L’avocat du diable contre le roi Baudouin

L’avocat du diable contre le roi Baudouin

En décembre dernier, lors de sa visite apostolique en Belgique, le pape François a annoncé l’ouverture du processus de béatification du bien-aimé roi des Belges, Baudouin, décédé en 1993. Il a félicité le défunt roi pour avoir refusé de signer « une loi meurtrière », la loi autorisant l’avortement, que le monarque était censé ratifier en 1990. Au lieu de cela, le parlement l’a déclaré incapable de gouverner – en raison de sa crise de conscience – laissant le trône vacant. Le Parlement a ensuite adopté la loi sans l’approbation du roi, le rétablissant dans ses fonctions le jour même.

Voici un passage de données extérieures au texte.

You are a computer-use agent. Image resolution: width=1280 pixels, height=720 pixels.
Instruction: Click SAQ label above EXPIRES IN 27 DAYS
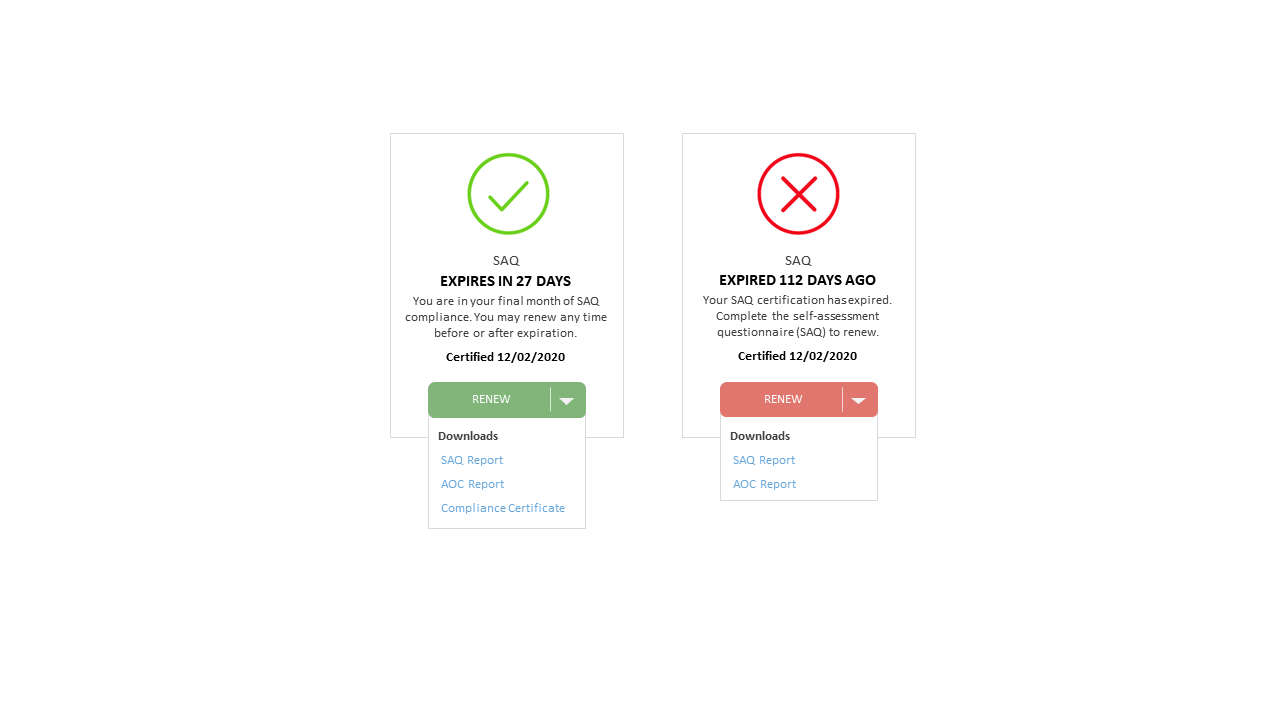click(506, 261)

Il est certain que le roi Baudouin, connu pour son bon caractère et sa foi solide, a eu raison de refuser de donner son approbation à l’avortement légal en Belgique. Il s’est trouvé dans une situation difficile pour des raisons habilement décrites par le père John J. Conley, SJ (Life and Learning XIV Proceedings, 2004), qui dépeint la gestion de la situation par le roi comme entièrement louable.

Cependant, même Conley décrit la manœuvre comme « un compromis qui a permis à chacun de sauver la face et de suivre des consciences diamétralement opposées ». Et, plus important encore, il affirme que le stratagème juridique a été effectué « avec l’acquiescement tacite du roi ».

Maintenant, nous devons nous demander : est-ce que se retirer, permettre à un tel projet de loi d’être adopté, est vraiment un choix louable ? Par la Divine Providence, le roi Baudouin s’est retrouvé être un obstacle à l’adoption d’une loi inique. Tant qu’il refusait de bouger, elle ne pouvait pas aller de l’avant. Ce fait a créé la pression sur lui : pour obtenir son but, le parlement aurait pu le destituer ou même abolir la monarchie. Mais le fait demeure : s’il acceptait de se retirer, il permettrait sciemment que le crime ait lieu. Cela signifie coopérer avec le mal non obstans (cf. saint Thomas d’Aquin, ST II-II q. 62, a. 7) en ne l’empêchant pas, alors qu’on le pouvait.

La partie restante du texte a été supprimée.